George R.R. Martin has some bad news for fans: Much as fans already suspected, he had not finished the sixth book in the A Song of Ice and Fire series by his self-imposed end-of-2015 deadline.
He also admitted that it is now a certainty the HBO television adaptation, Game of Thrones, will reveal plot elements in its sixth season — which premieres in April — well before the book's release, as his publishers require a minimum of three months to take a finished book to print.
In a post to Martin's LiveJournal, the author wrote that "The Winds of Winter is not finished."
"Believe me, it gave me no pleasure to type those words," he continued. "You're disappointed, and you're not alone. My editors and publishers are disappointed, HBO is disappointed, my agents and foreign publishers and translators are disappointed ... but no one could possibly be more disappointed than me."
Martin responded to claims that his age, lifestyle or travels had negatively impacted his writing schedule, saying that the process had simply not gone well in general.
"Unfortunately, the writing did not go as fast or as well as I would have liked," he wrote. "You can blame my travels or my blog posts or the distractions of other projects and the Cocteau and whatever, but maybe all that had an impact ... you can blame my age, and maybe that had an impact too ... but if truth be told, sometimes the writing goes well and sometimes it doesn't, and that was true for me even when I was in my 20s."
Martin has occasionally taken a gruff tone with fans angry over repeated delays with the book, which has been in progress since at least 2012. Earlier this year, he told fans worried he would die before the completion of the series "fuck you."
But in his blog post, Martin seemed down on himself and, at times, even contrite.
"There are no excuses," he concluded. "No one else is to blame. Not my editors and publishers, not HBO, not David & Dan. It's on me. I tried, and I am still trying. I worked on the book a couple of days ago, revising a Theon chapter and adding some new material, and I will writing on it again tomorrow."
As for whether next season of Game of Thrones will spoil the books? "Maybe. Yes and no."

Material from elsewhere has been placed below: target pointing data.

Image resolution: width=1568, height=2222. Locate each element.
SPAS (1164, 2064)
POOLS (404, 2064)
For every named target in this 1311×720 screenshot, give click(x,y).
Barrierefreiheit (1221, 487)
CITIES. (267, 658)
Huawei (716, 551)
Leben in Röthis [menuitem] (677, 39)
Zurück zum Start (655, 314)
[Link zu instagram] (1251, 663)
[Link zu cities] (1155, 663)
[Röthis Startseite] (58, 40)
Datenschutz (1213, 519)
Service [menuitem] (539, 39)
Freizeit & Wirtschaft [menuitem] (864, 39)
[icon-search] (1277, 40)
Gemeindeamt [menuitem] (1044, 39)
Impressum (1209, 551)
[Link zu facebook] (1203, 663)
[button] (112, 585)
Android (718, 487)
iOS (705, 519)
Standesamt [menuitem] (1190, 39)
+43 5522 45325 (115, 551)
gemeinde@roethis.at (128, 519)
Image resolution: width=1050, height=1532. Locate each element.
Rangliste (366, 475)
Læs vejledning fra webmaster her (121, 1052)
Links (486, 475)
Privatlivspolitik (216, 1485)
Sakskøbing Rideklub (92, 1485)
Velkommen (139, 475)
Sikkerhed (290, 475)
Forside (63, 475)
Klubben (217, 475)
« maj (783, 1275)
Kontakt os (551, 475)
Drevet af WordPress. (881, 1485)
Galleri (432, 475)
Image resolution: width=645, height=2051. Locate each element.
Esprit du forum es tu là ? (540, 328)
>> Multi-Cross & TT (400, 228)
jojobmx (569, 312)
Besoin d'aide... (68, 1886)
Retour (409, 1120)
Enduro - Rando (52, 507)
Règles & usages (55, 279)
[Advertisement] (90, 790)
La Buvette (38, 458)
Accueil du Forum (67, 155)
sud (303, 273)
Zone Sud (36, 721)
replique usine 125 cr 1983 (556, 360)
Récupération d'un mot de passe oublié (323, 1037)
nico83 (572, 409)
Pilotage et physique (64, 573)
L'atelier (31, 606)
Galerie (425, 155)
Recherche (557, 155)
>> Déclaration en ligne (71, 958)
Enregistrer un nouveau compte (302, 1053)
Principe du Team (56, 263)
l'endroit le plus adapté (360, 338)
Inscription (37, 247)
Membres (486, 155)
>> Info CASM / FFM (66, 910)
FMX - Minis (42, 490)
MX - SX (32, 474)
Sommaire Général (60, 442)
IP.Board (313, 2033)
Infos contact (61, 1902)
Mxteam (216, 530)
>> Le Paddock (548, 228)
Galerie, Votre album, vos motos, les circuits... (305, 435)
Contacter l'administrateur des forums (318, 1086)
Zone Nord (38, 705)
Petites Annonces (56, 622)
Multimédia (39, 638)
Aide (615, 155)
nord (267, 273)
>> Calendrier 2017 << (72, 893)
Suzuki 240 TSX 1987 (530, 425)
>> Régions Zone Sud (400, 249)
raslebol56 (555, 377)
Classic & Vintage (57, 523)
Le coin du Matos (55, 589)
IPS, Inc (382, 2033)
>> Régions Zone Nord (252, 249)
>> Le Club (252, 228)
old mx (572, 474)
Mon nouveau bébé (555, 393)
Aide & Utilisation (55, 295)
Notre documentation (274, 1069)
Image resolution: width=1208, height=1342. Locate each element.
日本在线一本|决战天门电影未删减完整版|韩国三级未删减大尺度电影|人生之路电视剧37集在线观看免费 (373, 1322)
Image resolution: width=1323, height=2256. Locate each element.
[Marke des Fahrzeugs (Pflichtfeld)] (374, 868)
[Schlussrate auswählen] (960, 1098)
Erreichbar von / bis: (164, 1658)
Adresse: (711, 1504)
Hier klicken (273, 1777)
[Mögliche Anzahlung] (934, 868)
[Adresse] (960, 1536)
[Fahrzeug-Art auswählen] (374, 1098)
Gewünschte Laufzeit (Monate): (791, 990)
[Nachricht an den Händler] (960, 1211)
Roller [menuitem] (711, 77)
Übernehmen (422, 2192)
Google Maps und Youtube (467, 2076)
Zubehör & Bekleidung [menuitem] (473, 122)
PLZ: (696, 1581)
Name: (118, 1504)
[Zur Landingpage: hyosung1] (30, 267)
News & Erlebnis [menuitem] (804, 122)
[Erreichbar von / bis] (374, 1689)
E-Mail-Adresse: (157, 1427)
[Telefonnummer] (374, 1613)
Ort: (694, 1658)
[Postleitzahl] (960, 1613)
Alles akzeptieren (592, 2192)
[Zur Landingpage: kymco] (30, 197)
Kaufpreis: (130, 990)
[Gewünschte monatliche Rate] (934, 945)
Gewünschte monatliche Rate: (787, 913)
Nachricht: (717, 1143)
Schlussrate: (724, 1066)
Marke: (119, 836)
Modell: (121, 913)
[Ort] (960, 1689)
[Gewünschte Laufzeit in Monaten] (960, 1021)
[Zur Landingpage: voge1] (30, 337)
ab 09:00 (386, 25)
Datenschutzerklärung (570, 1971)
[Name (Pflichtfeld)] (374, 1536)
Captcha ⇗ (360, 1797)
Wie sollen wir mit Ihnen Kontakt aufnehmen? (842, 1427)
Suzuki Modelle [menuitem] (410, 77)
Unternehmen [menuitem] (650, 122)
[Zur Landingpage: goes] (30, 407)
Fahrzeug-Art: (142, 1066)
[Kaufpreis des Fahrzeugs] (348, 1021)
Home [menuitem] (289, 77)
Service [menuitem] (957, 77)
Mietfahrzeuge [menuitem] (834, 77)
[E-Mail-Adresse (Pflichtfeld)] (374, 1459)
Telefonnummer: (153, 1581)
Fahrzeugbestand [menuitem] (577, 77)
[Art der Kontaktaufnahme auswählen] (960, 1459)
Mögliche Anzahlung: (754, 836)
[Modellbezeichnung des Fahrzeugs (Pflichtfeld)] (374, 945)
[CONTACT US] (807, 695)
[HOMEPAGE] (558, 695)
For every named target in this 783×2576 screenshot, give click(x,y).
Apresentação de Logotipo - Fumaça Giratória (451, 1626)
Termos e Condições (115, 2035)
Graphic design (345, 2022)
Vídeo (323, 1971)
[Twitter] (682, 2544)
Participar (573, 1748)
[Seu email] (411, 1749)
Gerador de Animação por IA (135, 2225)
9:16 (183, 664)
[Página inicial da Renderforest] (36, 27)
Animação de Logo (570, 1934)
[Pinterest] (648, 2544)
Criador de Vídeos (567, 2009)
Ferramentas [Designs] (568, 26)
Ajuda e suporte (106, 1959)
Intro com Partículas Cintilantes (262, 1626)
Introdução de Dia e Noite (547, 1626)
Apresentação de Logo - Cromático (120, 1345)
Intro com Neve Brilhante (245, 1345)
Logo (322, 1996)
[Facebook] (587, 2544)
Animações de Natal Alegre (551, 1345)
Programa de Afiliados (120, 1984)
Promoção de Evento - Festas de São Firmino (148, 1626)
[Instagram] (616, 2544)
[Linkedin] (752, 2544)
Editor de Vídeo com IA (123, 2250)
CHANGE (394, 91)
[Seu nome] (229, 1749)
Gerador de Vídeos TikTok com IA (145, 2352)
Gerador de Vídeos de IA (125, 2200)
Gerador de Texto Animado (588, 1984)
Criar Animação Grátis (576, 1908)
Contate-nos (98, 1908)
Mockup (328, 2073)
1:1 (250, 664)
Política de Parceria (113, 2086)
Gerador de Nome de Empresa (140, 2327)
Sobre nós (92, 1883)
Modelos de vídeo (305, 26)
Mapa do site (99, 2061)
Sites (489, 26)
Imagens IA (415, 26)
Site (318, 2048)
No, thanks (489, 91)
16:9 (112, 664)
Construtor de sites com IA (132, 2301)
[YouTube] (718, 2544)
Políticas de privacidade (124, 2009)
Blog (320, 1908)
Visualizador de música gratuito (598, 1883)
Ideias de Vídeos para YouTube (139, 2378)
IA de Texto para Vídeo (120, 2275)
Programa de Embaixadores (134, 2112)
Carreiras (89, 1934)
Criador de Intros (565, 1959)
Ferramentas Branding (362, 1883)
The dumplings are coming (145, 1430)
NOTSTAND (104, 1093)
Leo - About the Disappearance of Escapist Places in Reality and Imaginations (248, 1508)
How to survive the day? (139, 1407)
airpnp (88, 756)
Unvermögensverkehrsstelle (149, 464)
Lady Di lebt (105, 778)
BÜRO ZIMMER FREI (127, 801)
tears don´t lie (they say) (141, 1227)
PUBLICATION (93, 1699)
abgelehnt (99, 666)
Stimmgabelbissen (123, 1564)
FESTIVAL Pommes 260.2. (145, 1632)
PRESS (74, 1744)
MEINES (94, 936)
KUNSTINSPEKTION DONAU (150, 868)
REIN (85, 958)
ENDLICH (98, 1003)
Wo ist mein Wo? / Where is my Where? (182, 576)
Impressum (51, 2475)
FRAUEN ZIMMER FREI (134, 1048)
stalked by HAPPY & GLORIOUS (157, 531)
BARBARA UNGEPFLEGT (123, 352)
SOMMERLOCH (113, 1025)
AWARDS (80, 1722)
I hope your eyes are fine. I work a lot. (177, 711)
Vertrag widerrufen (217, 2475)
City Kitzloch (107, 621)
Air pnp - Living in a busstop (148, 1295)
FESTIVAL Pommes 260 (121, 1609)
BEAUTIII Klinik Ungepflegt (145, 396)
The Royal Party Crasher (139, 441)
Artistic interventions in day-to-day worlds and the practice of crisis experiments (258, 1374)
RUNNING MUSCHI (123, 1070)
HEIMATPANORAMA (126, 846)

Martin rolled off a long list of characters who died in the show but survived in the books and vice versa, assuring readers at least some of these were examples of true divergence rather than one or the other not catching up. He also specified that many of the changes made to the show's storyline have since grown into major differences between the two media, meaning the show will be sufficiently different, providing audiences with a different experience.
Martin's advice to fans?
"Enjoy the show. Enjoy the books," he wrote. "Meanwhile, I'll keep writing. Chapter at a time. Page at a time. Word at a time. That's all I know how to do."